Monday, January 11, 2016

SAR #16011


History is a narrative about what happened, not a prediction.
One Seize Fits All: Everything's connected; if you can’t see that, you’re not going to understand what’s happening. Oil prices continue to fall. Chinese stocks continue to fall. Commodities continue to fall. US stocks continue to fall. Most Americans are but one paycheck from poverty. The 0.1% gets richer every day. Central bankers continue in their impotence to change things for the better. Any questions?
Noted: Sometimes stocks go down.
Bump: The UK's plan to collect nearly every electronic communication is not only totalitarian, it is pointless because 99% of the data is useless and simply clogs up the analytical process. So says a former NSA security chief, who ought to know. It is, however, handy to have once the state decides to go after you.
Lag Time: SoCal Gas insists that forcing 17,000 people from their homes “is not a catastrophe”. Besides, the well that is leaking immense quantities of methane into the atmosphere, causing as massive an environmental disaster as BP achieved in the Gulf has been leaking for 24 years. The company knew about it all along.
Original Sin: How strong would ISIS, al-Qeada or Boko Haram be if those young men got laid regularly?
Footnotes: The December 'Jobs Report' included a 281,000 'seasonal adjustment', which means there were only 11,000 actual jobs created. During 2015, American Factories added only 30,000 jobs in all, and since 2009 the real weekly earnings of the bottom quarter of the work force fell 3%. During the last nine months over 60% of the new jobs went to workers who have multiple jobs. It's all part of the game.
Explanation: Bernie Sanders is not so much running to be president as he is to be Bernie Sanders. That's a good thing.
Let's Make A Deal: Over 40% of US Millennials (the 1980 to mid-1990 crop of Americans) have turned to payday loan sharks in the past five years; over 80% of them have at least one long term debt, mostly student loans.
Dilemma: VW is a criminal enterprise, committing fraud against its customers and the countries in which it does business. In the US, forcing the company to recall and replace the defective vehicles would bankrupt it. Should we do this? Yes, but we won't; fraud and theft by executives of large firms is simply part of doing business. Ask Wall Street or a pharmaceutical CEO.
Enthusiasm: The Fed claims that US economic activity is expanding and that interest rates had to be raised to keep things in check. Things like construction spending, which fell 0.4% in November; imports, which fell 1.7% and exports, which fell 0.9% m/m in December. Deutsche Bank, which may have a clearer view of things, says US GDP in the last three months grew only 0.5% (down from a previously estimated 1.5%). The Dow lost $1.36 trillion (6.2%) of its value in one week. Yeah, recovery!
Porn O'Graph: Go away, but leave the checkbook.
The Parting Shot:


3 comments:

Gegner said...

Original Sin: It could be noted that 'civil society', on the whole, has taken quite a hit since sex became deadly. Adding fuel to an already dangerous situation were thosse who claim to speak for (their) 'god' and declared it revenge for not being devout enough (which usually translates into tithing more, the main motivation for becoming 'god's mouthpiece'.) Naturally, it is a rhetorical question but considering that many 'soldiers for god' are virgins (or profess to be) when they join the 'crusade', the question is not without merit.

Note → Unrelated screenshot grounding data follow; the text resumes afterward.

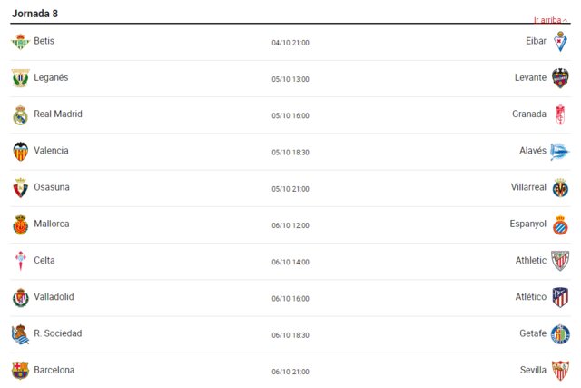Open the Athletic team name
The width and height of the screenshot is (581, 388).
coord(531,261)
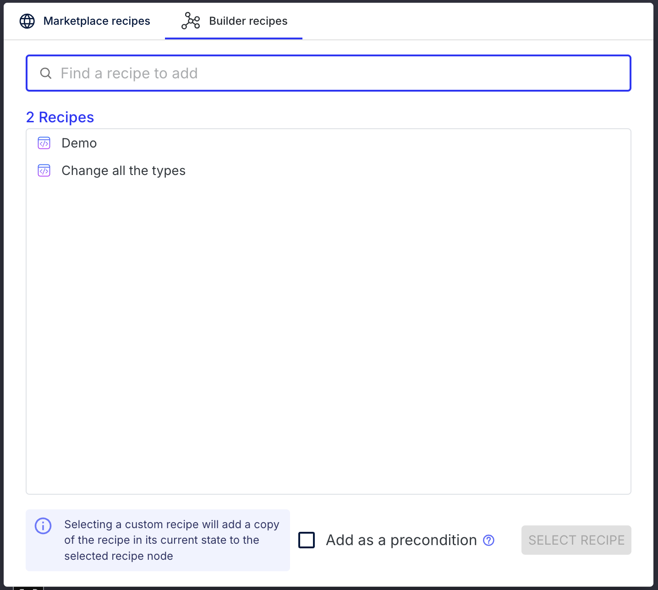The height and width of the screenshot is (590, 658).
Task: Click the custom recipe copy notice text
Action: pos(172,540)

Tangentally, how much of today's absymal socialization of our youth is due to 'germ-o-phobes?' People who grow up thinking other people are germy creature that need to be avoided [thanks to hucksters pushing soap, of all things!] Mind you these are the same people that refuse to have their children vaccinated against crippling diseases for pretty much the same reasoning!

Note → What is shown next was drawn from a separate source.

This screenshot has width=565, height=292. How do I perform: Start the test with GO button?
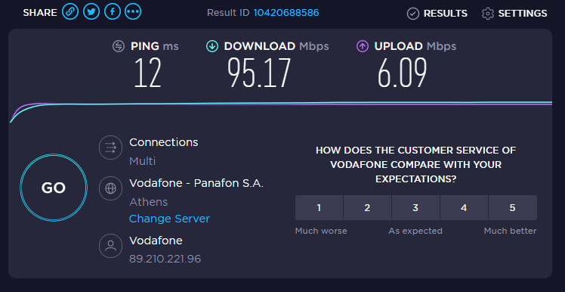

Bringing us to a more disturbing realization; will our civilization survive profit driven advertising?

Is a 'free press' really a good thing?

The staggering cost of political campaigning is evidence enough that the press isn't 'free' and advertisers pursuing profits take HUGE liberties with that relative term we call 'truth' [never mind reality...]

And I'm sure it's no accident that the 'S' is missing from the solitarty word typed on the paper in today's snapshot...

McMike said...

re more sex. Yes, that, and some walking-around money.

re methane leak. Don't worry, it's not like all the other tens, hundreds, of thousands of wells will also eventually fail and leak... right?

re jobs. Not to mention that the economy adds a couple hundred thousand new work-age people each month; they need new jobs added too.

re VW. Bet you cant name even one industry that doesn't harbor criminal enterprises.

kwark said...

RE VW: I'm with McMike - has there ever been a time when big businesses did NOT get (and stay) that way by being, effectively, criminal enterprises? Besides, bankrupting VW over a silly environmental violation would set a precedent and the big boyz can't allow that.